Learning Resources

Test data

Test Data is data which has been specifically identified for use in tests, typically of a computer program.

Some data may be used in a confirmatory way, typically to verify that a given set of input to a given function produces some expected result. Other data may be used in order to challenge the ability of the program to respond to unusual, extreme, exceptional, or unexpected input.

Test data may be produced in a focused or systematic way (as is typically the case in domain testing), or by using other, less-focused approaches (as is typically the case in high-volume randomized automated tests). Test data may be produced by the tester, or by a program or function that aids the tester. Test data may be recorded for re-use, or used once and then forgotten.

Some test data is used to confirm the expected result, i.e. When test data is entered the expected result should come and some test data is used to verify the software behavior to invalid input data.

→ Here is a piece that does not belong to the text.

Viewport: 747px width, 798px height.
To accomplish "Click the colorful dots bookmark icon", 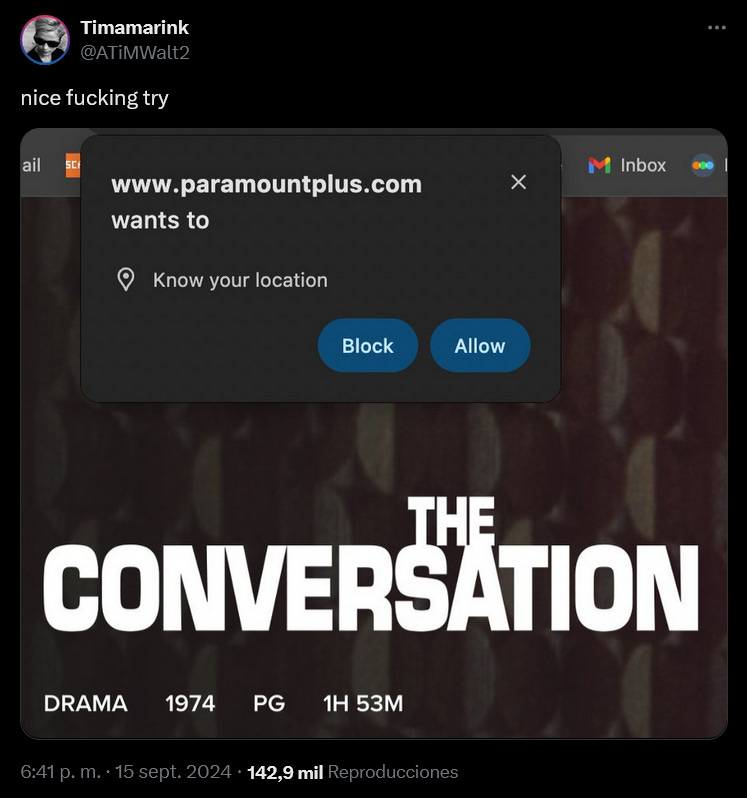I will (703, 165).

Test data is generated by testers or by automation tools which support testing. Most of the times in regression testing the test data is re-used, it is always a good practice to verify the test data before re-using it in any kind of test.
Depending on your testing environment you may need to CREATE Test Data (Most of the times)or atleast identify a suitable test data for your test cases (is the test data is already created).

Typically test data is created in-sync with the test case it is intended to be used for.

Test Data can be Generated -

- Manually
- Mass copy of data from production to testing environment
- Mass copy of test data from legacy client systems
- Automated Test Data Generation Tools

Typically test data should be generated before you begin test execution since in many testing environments creating test data takes  many pre-steps or test environment configurations  which is  very time consuming. If test data generation is done while you are in test execution phase you may exceed your testing deadline.

Test Data for White Box Testing
In white box testing, test data is derived from direct examination of the code to be tested. Test data may be selected by taking into account the following things:

- It is desirable to cover as many branches as possible; testing data can be generated such that all branches in the program source code are tested at least once
- Path testing: all paths in the program source code are tested at least once - test data can be designed to cover as many cases as possible
- Negative API testing:
- Testing data may contain invalid parameter types used to call different methods
- Testing data may consist in invalid combination's of arguments which are used to call the program's methods

Test Data for Performance Testing
Performance testing is the type of testing which is performed in order to determine how fast  system responds under a particular workload. The goal of this type of testing is not to find bugs, but to eliminate bottlenecks.  An important aspect of performance testing is that the set of test data used  must be very close to 'real' or 'live' data which is used on production. The following question arises: ‘Ok, it’s good to test with real data, but how do I obtain this data?’ The answer is pretty straightforward: from the people who know the best – the customers. They may be able to provide some data they already have or, if they don’t have an existing set of data, they may   help you by giving feedback regarding how the real-world data might look like.In case you are in a maintenance testing project you could copy data from the production environment into the testing bed. It is a good practice to anonymize (scramble) sensitive customer data like Social Security Number , Credit Card Numbers , Bank Details etc while  the copy is made.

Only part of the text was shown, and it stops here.